Targeting opportunities presented by the pyrimidine biosynthesis pathway in Mycobacterium tuberculosis: a brief review

: Mycobacterium tuberculosis (MTB) is the etiologic agent of tuberculosis (TB) in humans, an infectious disease that continues to be a significant global health concern. The long-term use of multiple anti-tubercular agents may result in patient non-compliance and increased drug toxicity, which could contribute to the emergence of drug-resistant MTB strains that are not susceptible even to second-line available drugs. It is therefore imperative that new antitubercular drugs and vaccines are developed.
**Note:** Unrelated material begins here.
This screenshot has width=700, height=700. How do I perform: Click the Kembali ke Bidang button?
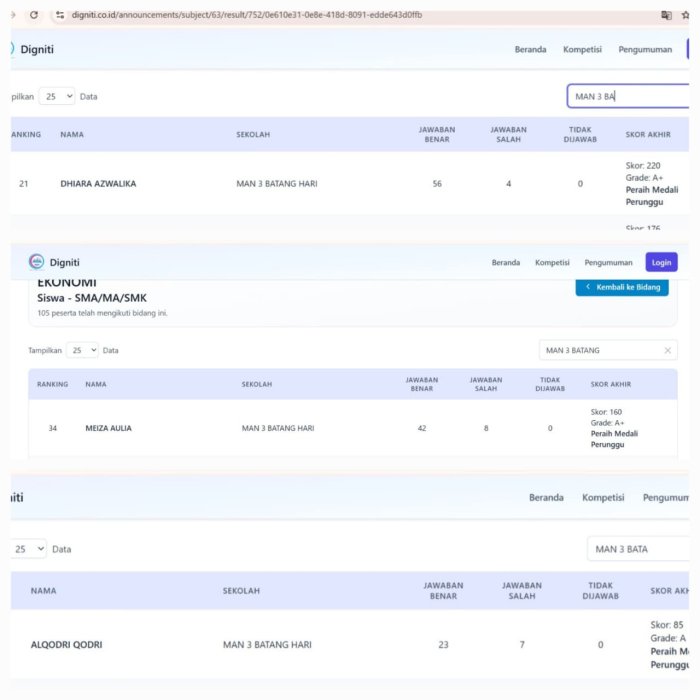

The peculiar traits of MTB, such as the biochemical and structural features of vital metabolic pathways, can be assessed to identify possible targets for drug development. Enzymes involved in pyrimidine metabolism may be suitable drug targets for TB, given that this pathway is essential for mycobacteria and comprises enzymes that differ from those found in humans. Here, we focused on reviewing the state of the art concerning the therapeutic opportunities presented by the pyrimidine biosynthetic pathway (PBP) as a potential source of enzymes that could be targeted for the treatment of TB. We selected essential enzymes belonging to the PBP for which we identified the existence of a drug discovery pipeline at both the preclinical and clinical levels. Moreover, we emphasize the biochemical and structural characteristics that are pertinent to the development of pharmaceutical agents. These include the molecular details that can ensure selectivity towards the pathogen's proteins.